This is an archive of the discontinued LLVM Phabricator instance.

A post-processing for BFI inference
ClosedPublic

Authored by spupyrev on May 27 2021, 3:36 PM.

Details

Summary

The current implementation for computing relative block frequencies does
not handle correctly control-flow graphs containing irreducible loops. This
results in suboptimally generated binaries, whose perf can be up to 5%
worse than optimal.

To resolve the problem, we apply a post-processing step, which iteratively
updates block frequencies based on the frequencies of their predesessors.
This corresponds to finding the stationary point of the Markov chain by
an iterative method aka "PageRank computation". The algorithm takes at
most O(|E| * IterativeBFIMaxIterations) steps but typically converges faster.

It is turned on by passing option use-iterative-bfi-inference
and applied only for functions containing profile data and irreducible loops.

Tested on SPEC06/17, where it is helping to get correct profile counts for one of
the binaries (403.gcc). In prod binaries, we've seen a speedup of up to 2%-5%
for binaries containing functions with hot irreducible loops.

Diff Detail

Unit TestsFailed

Event Timeline

spupyrev created this revision.May 27 2021, 3:36 PM
spupyrev requested review of this revision.May 27 2021, 3:36 PM
Herald added a project: Restricted Project. · View Herald TranscriptMay 27 2021, 3:36 PM
spupyrev edited the summary of this revision. (Show Details)May 27 2021, 3:41 PM
spupyrev added a reviewer: wenlei.
spupyrev edited the summary of this revision. (Show Details)May 27 2021, 3:44 PM
wlei added a subscriber: wlei.May 27 2021, 3:51 PM
spupyrev edited the summary of this revision. (Show Details)May 27 2021, 3:52 PM

thanks for working on this issue. A high level question -- is it possible to do the fix up on a per (irreducible) loop basis?

Extracted material
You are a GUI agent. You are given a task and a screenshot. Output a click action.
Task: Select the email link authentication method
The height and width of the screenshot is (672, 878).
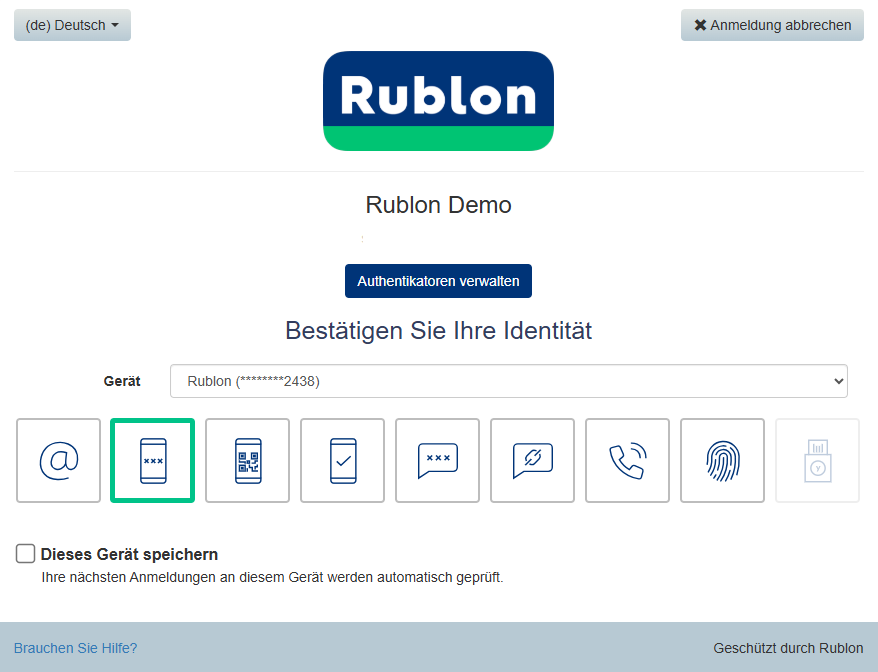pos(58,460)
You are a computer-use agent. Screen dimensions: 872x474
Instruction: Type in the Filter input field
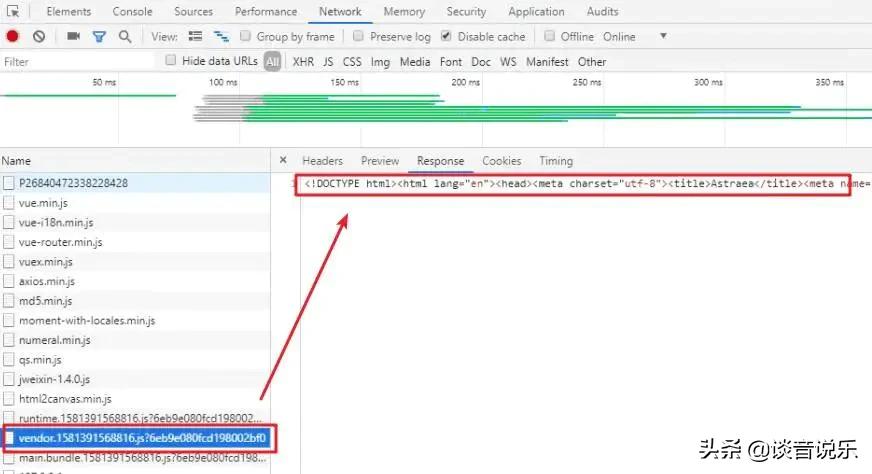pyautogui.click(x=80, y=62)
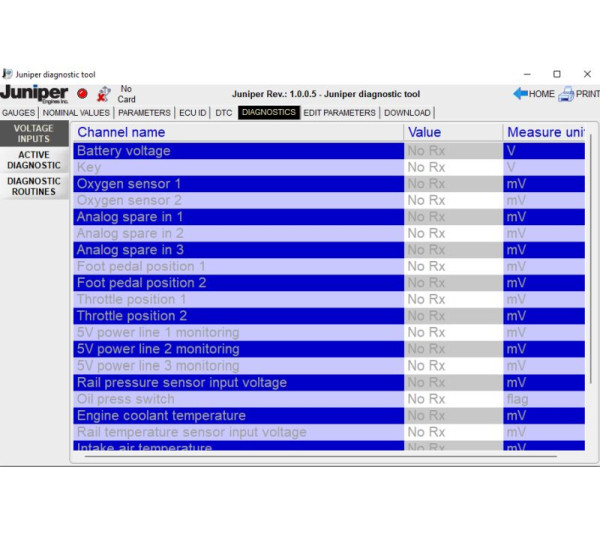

---

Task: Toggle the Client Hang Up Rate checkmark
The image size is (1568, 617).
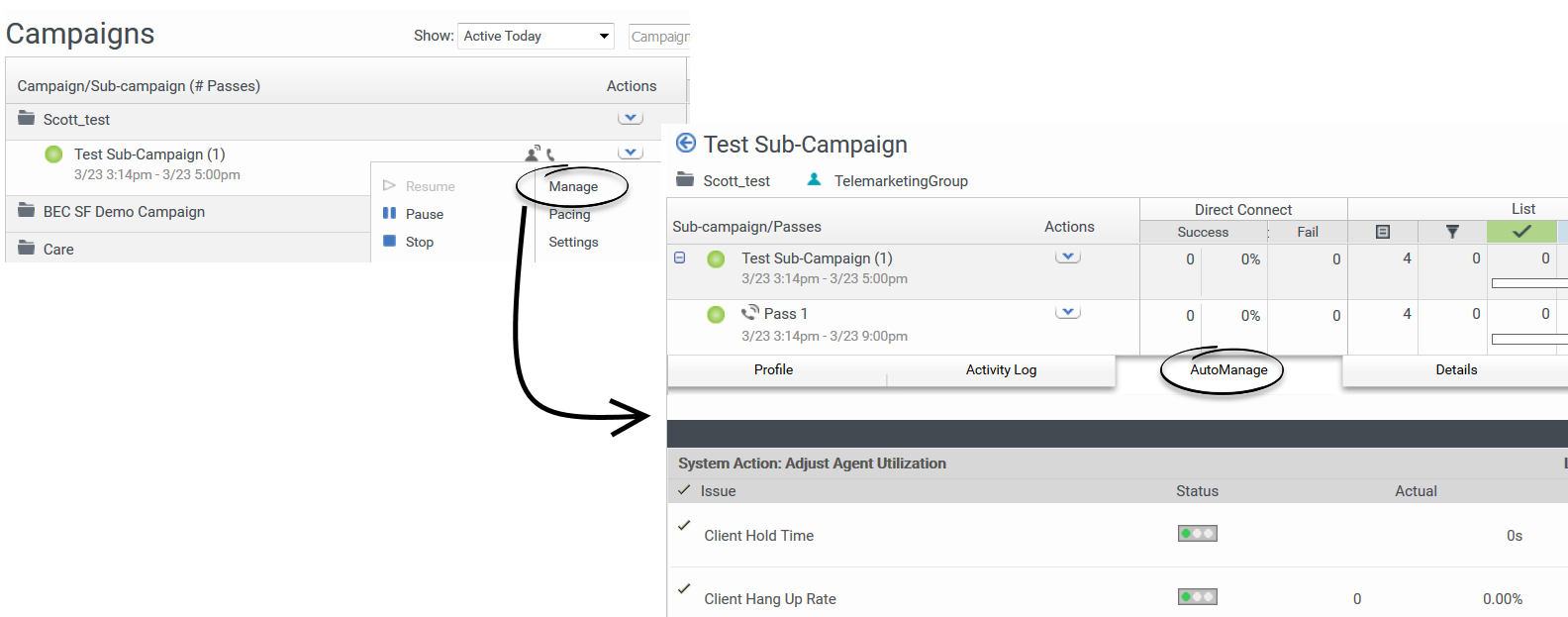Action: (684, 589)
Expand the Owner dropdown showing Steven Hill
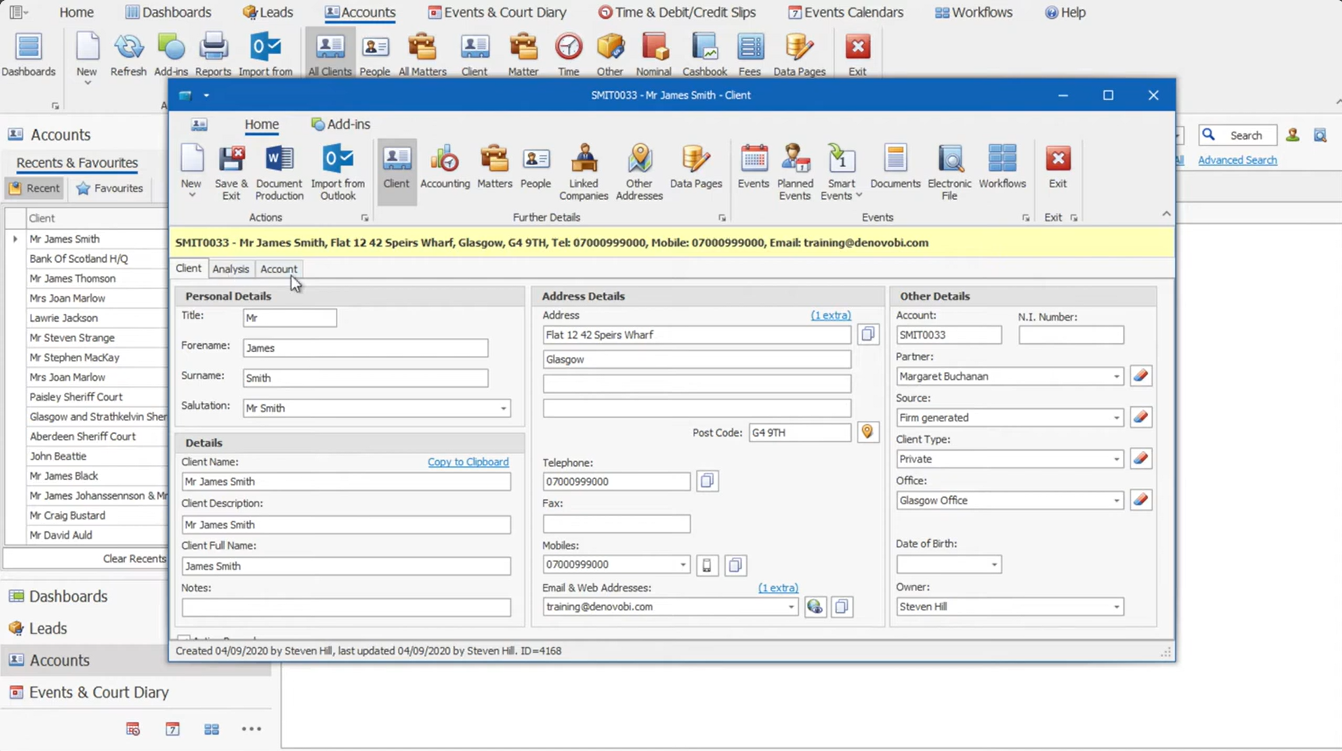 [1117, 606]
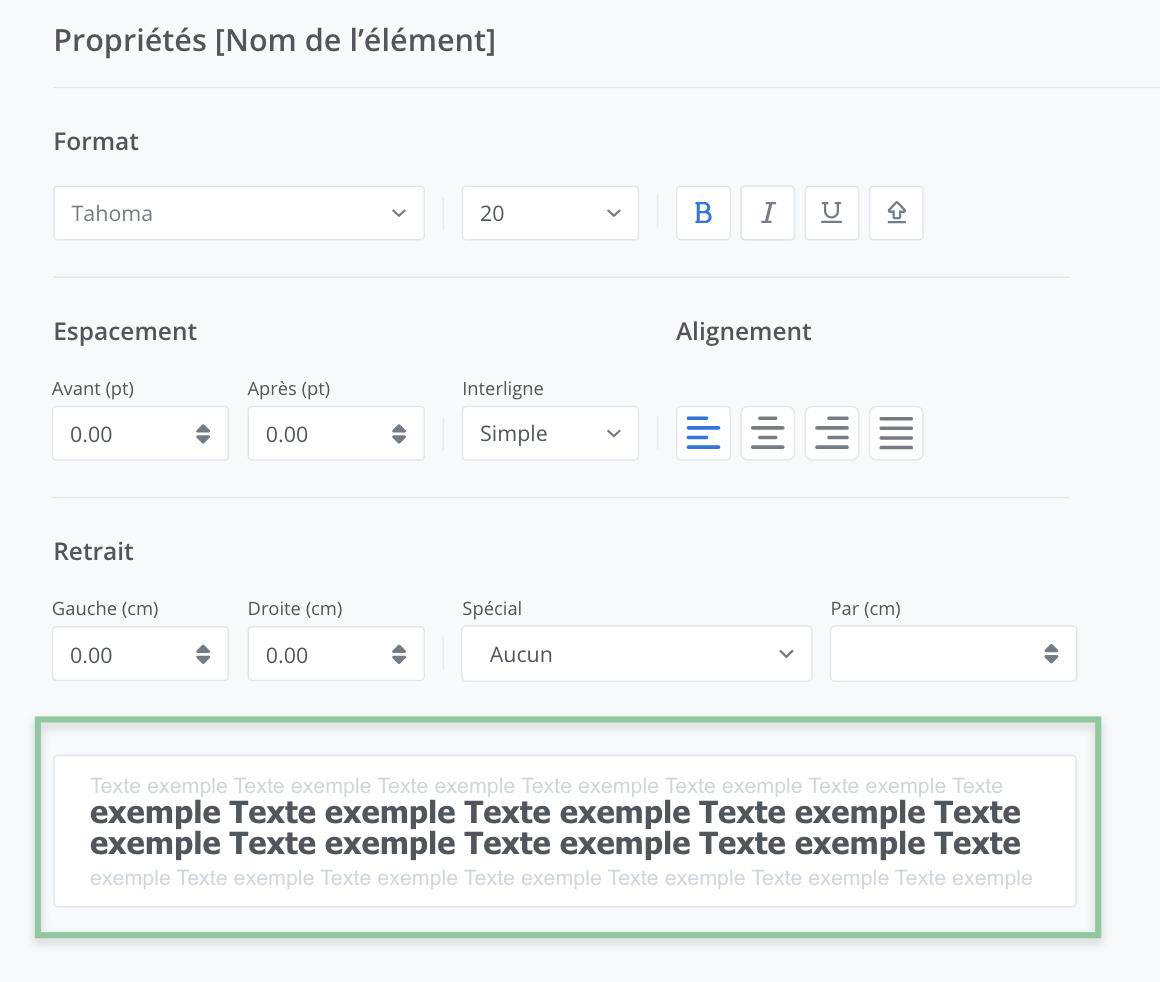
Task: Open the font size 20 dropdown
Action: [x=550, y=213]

Set exercise 1
In the BFI post-processing review, what option enables the post-processing step?
Set exercise 2
Continue the BFI post-processing review from the point where it stops.
The data has no connection to the BFI post-processing review.

Result 1
Passing the option use-iterative-bfi-inference turns it on.

Result 2
llvm/test/Transforms/SampleProfile/profile-correlation-irreducible-loops.ll
2

why -enable-new-pm = 0?

11

It will be helpful to draw a simple text art CFG to demonstrate the expected bb counts.

spupyrev updated this revision to Diff 349009.Jun 1 2021, 10:15 AM

Adding asci representation of the test CFGS

spupyrev marked an inline comment as done.Jun 1 2021, 10:30 AM

thanks for working on this issue. A high level question -- is it possible to do the fix up on a per (irreducible) loop basis?

Would you mind expanding on why you'd prefer a per-loop solution?

In general, we found that processing the entire control-flow graph (in opposite to identifying some "problematic" subgraphs first) is much easier from the implementation point of view, while it still keeps the alg fairly efficient. We have a notion of "active" blocks that are being updated, and the algorithm processes only such active vertices. Thus if the input counts are incorrect in a single loop, the algorithm will quickly learn that and will not touch the rest of the graph.

llvm/test/Transforms/SampleProfile/profile-correlation-irreducible-loops.ll
2

Without the option, I get

Cannot specify -analyze under new pass manager, either specify '-enable-new-pm=0', or use the corresponding new pass manager pass, e.g. '-passes=print<scalar-evolution>'. For a full list of passes, see the '--print-passes' flag.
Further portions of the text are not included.